» **TASK PROMPT**
The lines from the one containing "Task: Click Transiidis" through the last one in the data: please copy those exactly, and only those, without the pictures.

» **RECORDS SHOWN**
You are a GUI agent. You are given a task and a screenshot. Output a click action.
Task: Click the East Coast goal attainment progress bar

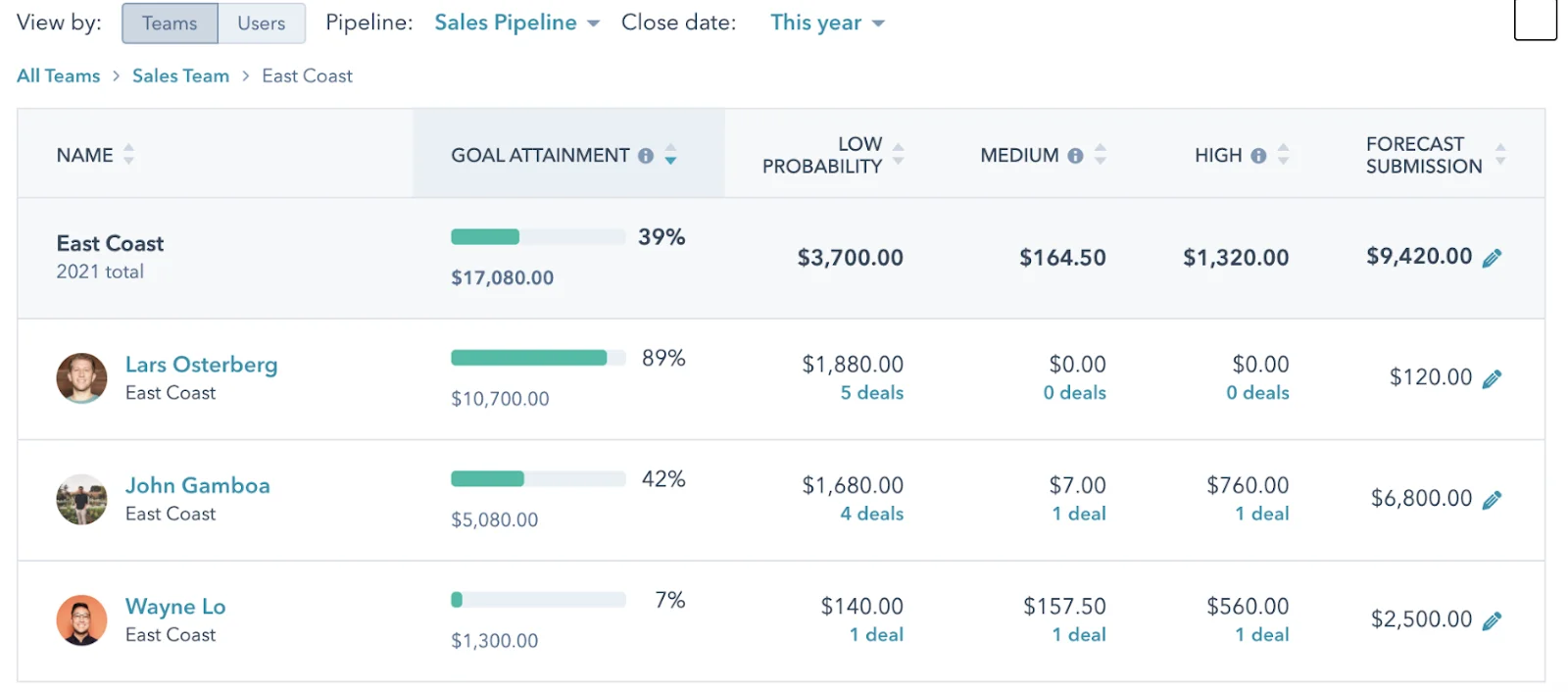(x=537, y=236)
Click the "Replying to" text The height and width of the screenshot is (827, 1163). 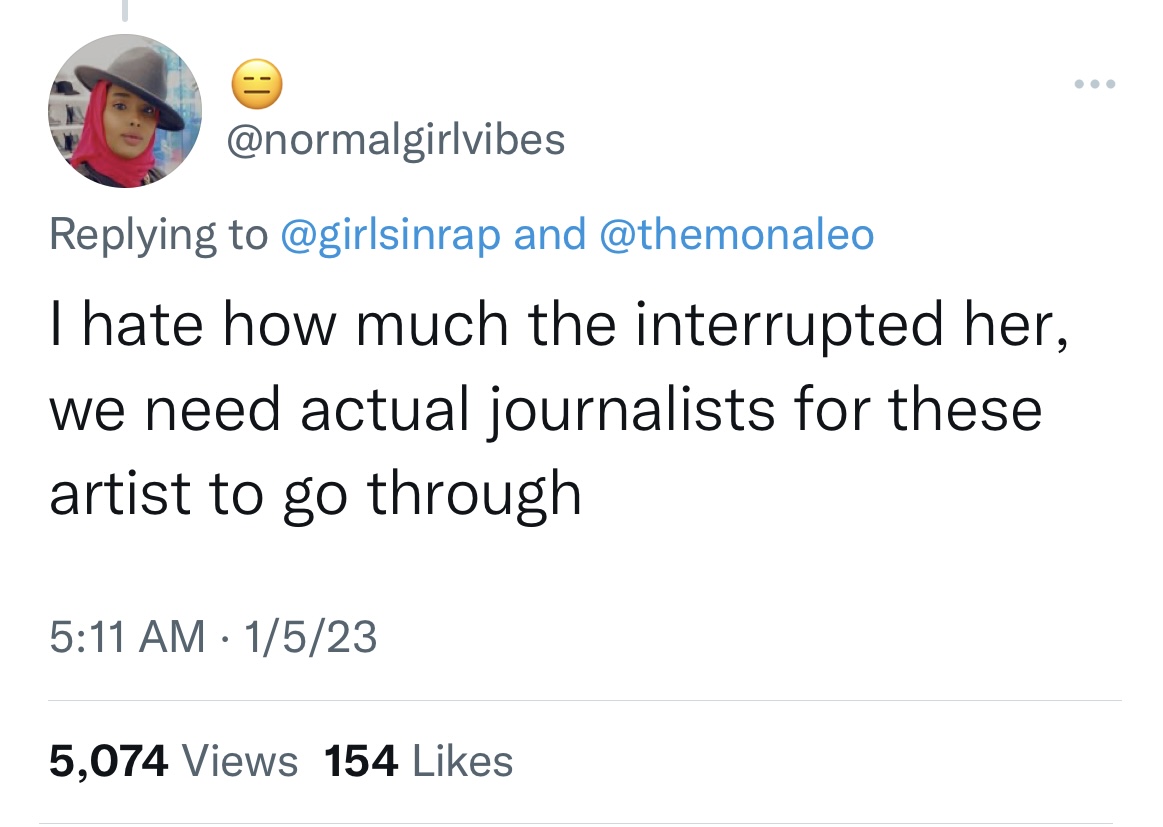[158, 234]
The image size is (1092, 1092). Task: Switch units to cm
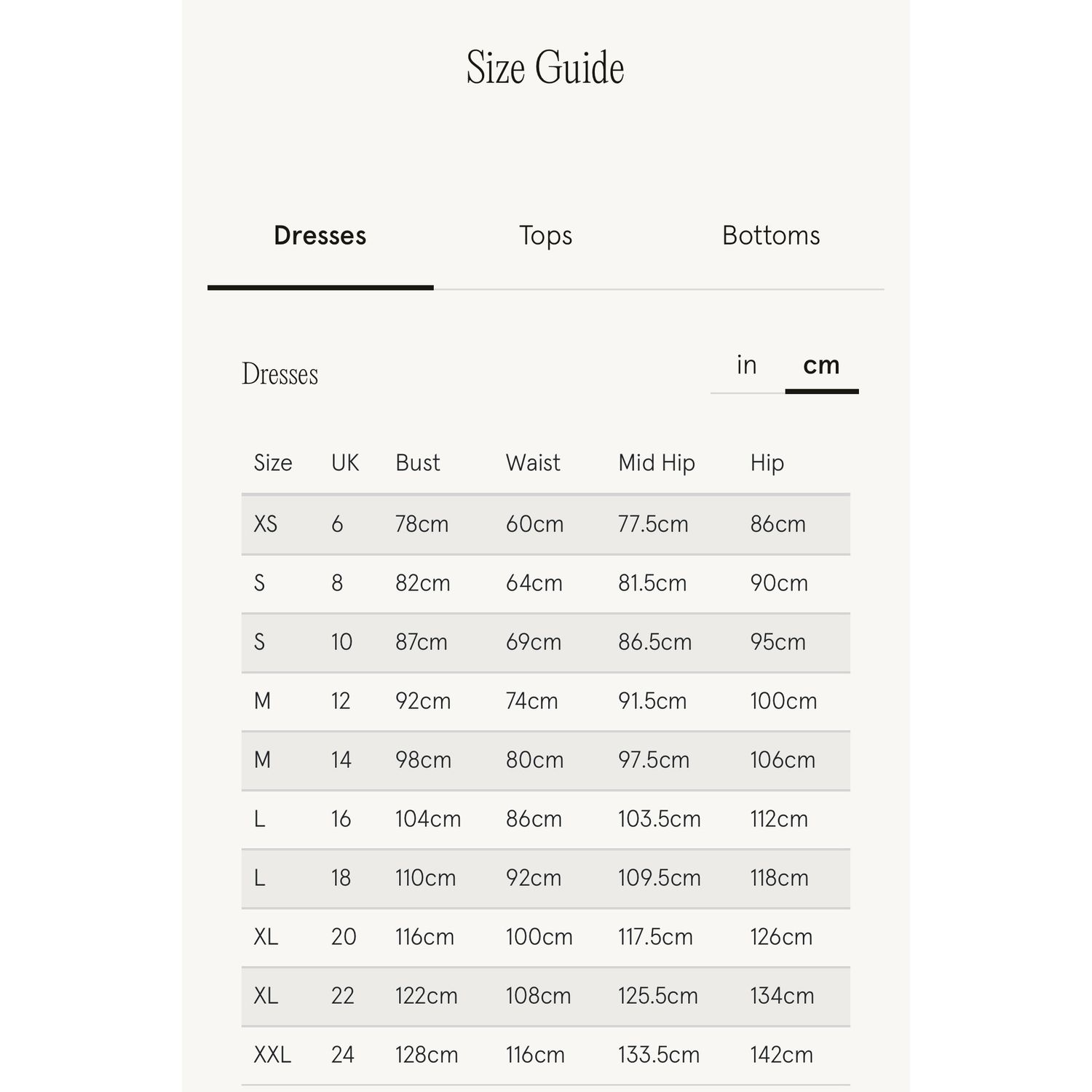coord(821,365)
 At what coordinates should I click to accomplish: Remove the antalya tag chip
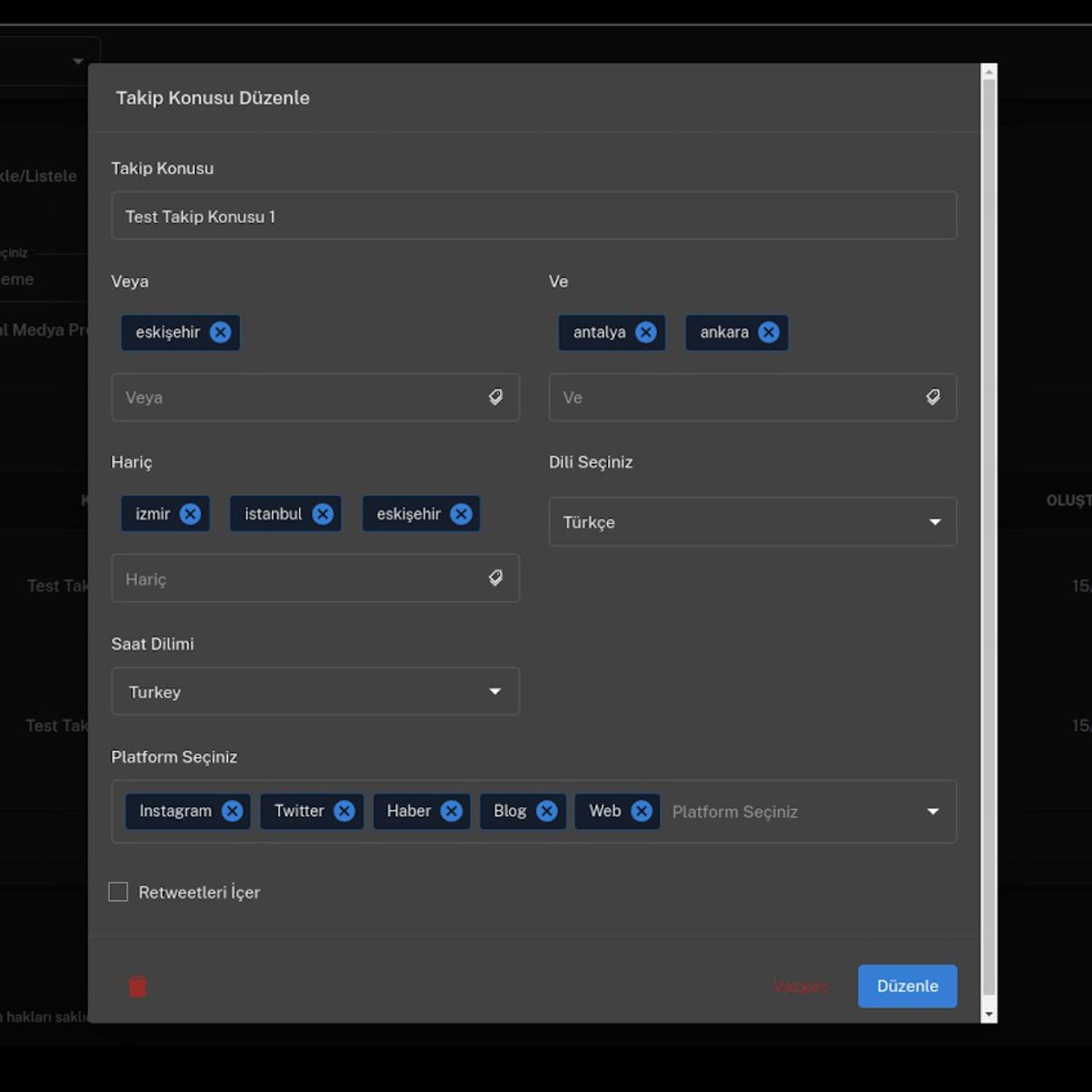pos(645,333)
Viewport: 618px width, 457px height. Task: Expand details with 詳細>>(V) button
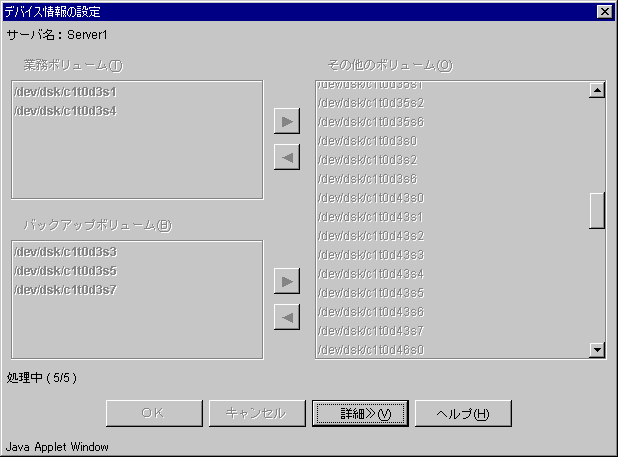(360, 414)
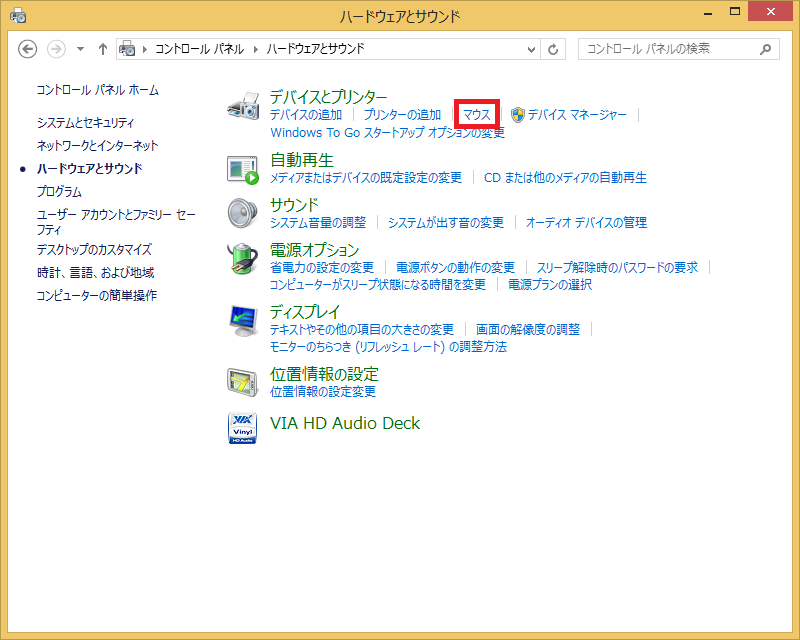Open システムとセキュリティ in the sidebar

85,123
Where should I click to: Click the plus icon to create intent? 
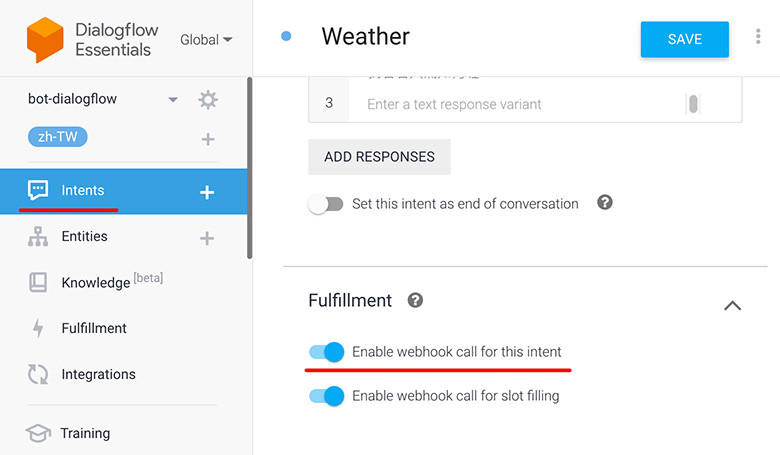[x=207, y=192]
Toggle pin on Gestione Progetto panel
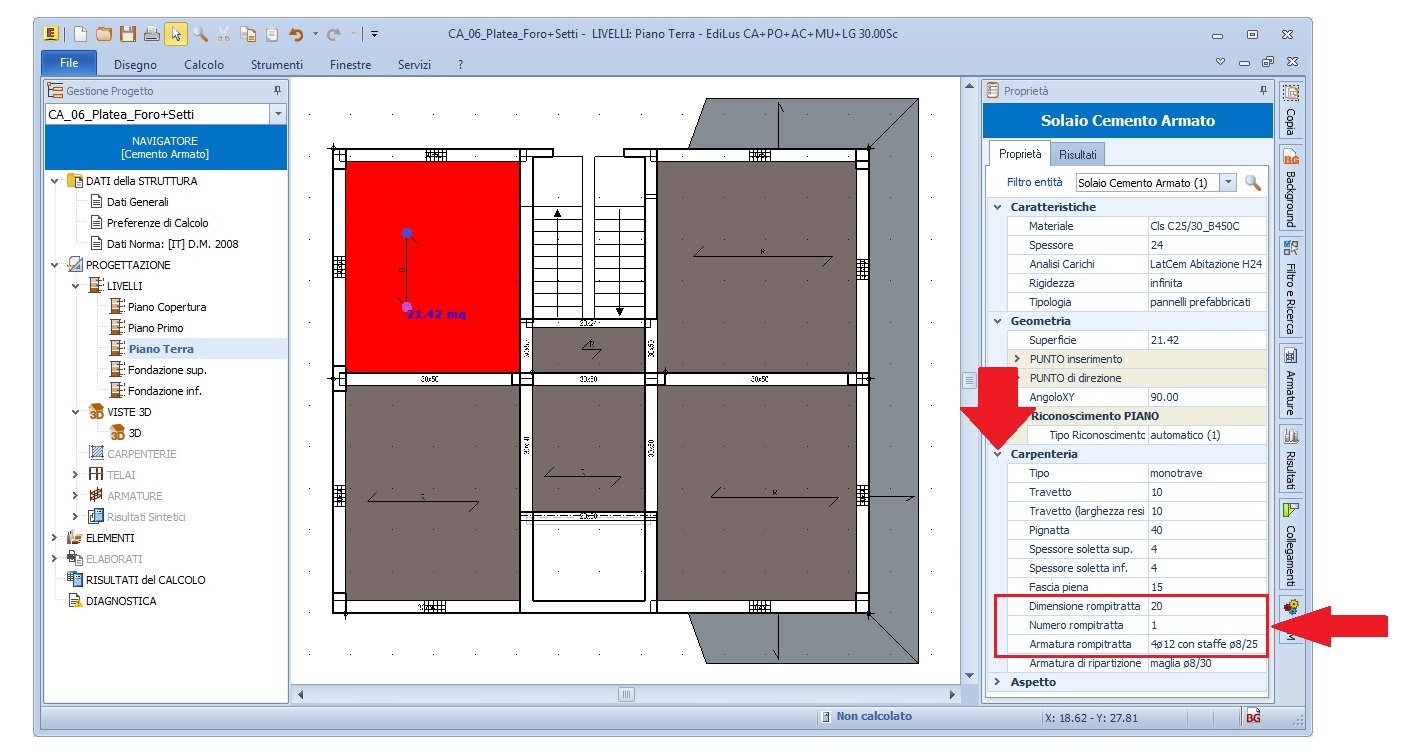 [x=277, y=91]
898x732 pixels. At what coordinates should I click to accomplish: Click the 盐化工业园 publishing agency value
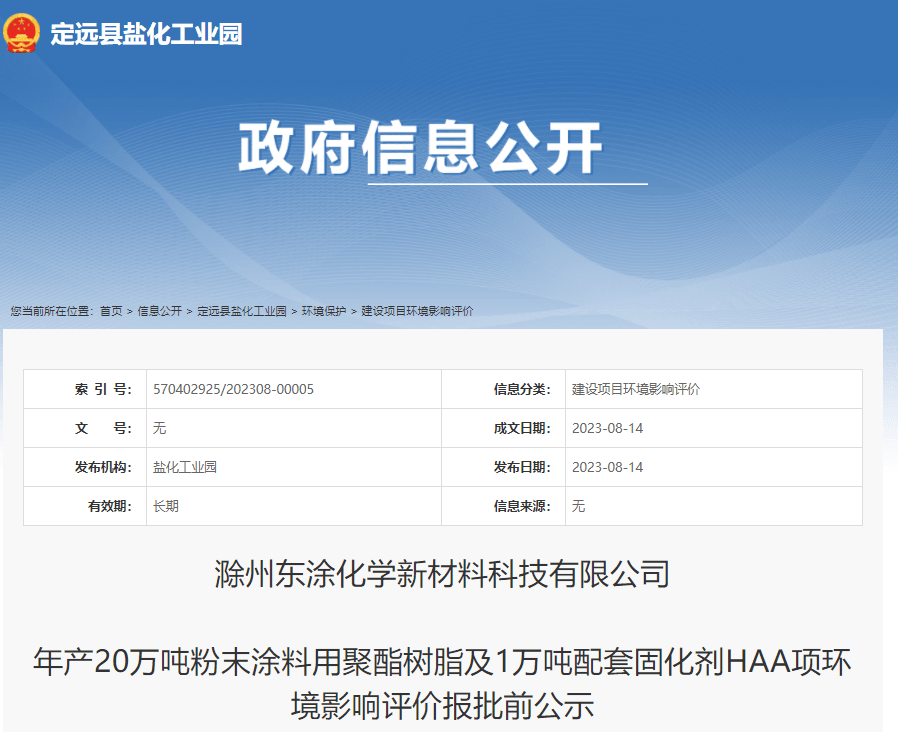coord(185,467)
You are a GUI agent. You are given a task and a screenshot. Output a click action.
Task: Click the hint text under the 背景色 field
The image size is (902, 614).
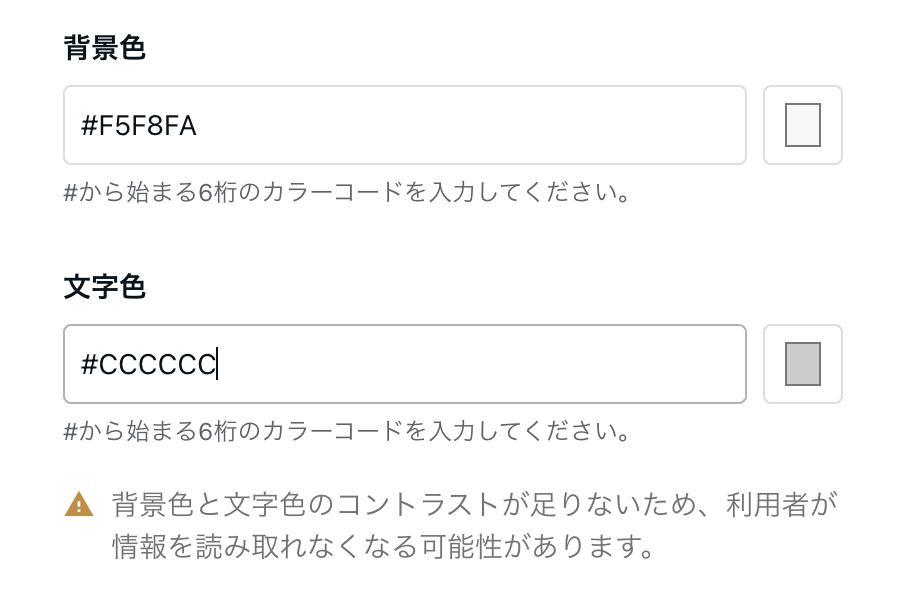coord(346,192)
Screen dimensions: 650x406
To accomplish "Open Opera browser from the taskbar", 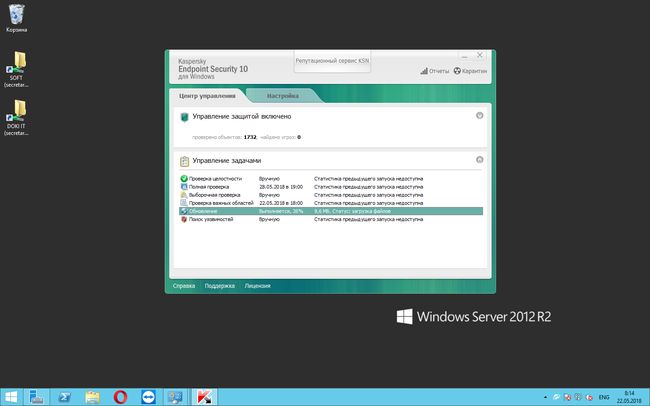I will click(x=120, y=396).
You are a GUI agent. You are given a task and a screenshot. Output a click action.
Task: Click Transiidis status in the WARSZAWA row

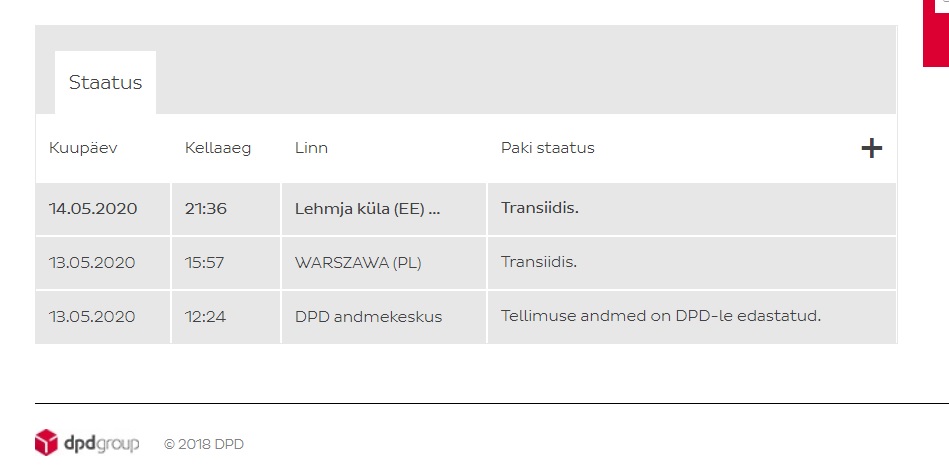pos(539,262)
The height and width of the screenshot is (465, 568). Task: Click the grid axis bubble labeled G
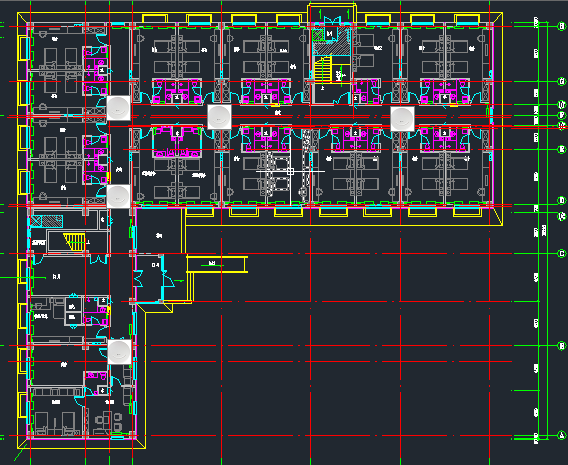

» **ANSWER SECTION**
Task: Click Transiidis status in the WARSZAWA row

pos(539,262)
The height and width of the screenshot is (465, 568). Task: Click the grid axis bubble labeled G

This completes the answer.